ACTIVITY
The lines below may contain the word "input". Please count those that do and give the number alone.

AVAILABLE DATA
════════════════

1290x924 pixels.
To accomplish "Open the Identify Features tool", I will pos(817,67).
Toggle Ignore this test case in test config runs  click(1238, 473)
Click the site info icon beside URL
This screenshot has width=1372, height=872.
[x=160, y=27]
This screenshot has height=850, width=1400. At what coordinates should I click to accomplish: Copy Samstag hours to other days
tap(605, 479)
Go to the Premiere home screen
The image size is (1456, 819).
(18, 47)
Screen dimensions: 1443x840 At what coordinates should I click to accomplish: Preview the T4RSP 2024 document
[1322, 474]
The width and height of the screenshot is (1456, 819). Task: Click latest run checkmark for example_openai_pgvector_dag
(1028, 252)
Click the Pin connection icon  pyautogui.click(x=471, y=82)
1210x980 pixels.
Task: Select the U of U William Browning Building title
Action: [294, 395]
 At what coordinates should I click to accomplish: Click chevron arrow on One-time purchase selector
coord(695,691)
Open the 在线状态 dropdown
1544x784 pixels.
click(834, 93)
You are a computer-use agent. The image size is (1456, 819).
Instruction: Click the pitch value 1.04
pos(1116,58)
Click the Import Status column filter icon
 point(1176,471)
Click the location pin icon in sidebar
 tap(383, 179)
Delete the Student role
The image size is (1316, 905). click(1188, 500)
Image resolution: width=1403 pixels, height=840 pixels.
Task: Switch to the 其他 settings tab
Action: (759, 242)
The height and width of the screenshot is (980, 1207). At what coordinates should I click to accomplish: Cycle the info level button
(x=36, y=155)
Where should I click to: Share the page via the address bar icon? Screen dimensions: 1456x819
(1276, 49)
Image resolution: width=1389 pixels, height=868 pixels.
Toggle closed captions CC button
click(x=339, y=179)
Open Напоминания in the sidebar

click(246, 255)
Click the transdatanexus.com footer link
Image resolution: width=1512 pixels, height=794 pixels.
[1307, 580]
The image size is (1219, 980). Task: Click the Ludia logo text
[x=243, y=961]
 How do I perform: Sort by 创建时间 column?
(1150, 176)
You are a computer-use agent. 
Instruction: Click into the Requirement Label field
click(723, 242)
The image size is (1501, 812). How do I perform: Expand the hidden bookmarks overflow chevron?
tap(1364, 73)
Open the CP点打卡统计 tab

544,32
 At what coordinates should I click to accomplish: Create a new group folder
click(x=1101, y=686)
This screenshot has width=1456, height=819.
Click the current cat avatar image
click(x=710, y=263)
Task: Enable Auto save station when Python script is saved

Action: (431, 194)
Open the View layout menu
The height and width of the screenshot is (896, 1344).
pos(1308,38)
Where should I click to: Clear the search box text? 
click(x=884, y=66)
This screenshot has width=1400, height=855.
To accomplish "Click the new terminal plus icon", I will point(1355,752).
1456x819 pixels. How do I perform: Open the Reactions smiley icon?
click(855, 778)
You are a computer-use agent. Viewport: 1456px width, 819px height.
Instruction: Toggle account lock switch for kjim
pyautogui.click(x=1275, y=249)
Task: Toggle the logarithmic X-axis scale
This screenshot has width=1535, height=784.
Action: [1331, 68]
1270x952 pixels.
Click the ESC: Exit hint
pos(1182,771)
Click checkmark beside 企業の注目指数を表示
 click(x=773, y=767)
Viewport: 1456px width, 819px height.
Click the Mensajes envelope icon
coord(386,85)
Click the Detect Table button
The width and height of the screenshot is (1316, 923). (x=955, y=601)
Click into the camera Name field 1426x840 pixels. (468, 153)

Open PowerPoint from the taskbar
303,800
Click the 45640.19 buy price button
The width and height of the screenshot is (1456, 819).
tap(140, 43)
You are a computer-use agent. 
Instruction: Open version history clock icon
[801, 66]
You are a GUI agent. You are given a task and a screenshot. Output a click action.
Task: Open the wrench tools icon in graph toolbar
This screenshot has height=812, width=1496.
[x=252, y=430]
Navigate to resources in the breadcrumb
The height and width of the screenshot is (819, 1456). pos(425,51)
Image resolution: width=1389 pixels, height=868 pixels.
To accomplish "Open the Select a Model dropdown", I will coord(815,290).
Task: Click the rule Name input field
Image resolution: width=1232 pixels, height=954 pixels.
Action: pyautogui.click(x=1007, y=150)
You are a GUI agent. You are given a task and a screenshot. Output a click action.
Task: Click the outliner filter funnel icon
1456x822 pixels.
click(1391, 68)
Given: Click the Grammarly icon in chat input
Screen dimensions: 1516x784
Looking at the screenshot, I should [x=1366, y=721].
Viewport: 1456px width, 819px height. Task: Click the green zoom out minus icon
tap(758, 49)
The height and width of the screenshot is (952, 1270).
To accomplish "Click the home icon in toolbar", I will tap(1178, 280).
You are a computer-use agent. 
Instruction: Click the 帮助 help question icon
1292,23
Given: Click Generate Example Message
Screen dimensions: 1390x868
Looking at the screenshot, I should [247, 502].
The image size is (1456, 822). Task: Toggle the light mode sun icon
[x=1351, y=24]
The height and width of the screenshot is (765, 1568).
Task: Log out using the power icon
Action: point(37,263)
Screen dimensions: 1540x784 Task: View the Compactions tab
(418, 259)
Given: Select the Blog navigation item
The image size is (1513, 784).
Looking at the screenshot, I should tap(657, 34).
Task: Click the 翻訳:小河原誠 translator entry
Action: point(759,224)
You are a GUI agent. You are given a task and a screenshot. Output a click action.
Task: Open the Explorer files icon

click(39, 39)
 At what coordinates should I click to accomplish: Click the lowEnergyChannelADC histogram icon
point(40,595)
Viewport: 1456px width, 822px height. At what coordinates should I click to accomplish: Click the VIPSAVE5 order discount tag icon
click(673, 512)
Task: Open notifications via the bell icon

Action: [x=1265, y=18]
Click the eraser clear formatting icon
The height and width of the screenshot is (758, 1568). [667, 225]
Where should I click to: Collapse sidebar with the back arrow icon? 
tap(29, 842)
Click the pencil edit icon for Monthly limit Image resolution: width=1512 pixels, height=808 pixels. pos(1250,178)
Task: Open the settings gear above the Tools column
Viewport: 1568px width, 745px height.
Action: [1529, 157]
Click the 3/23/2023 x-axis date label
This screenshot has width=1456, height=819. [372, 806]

════════════════

EXERCISE ANSWER
2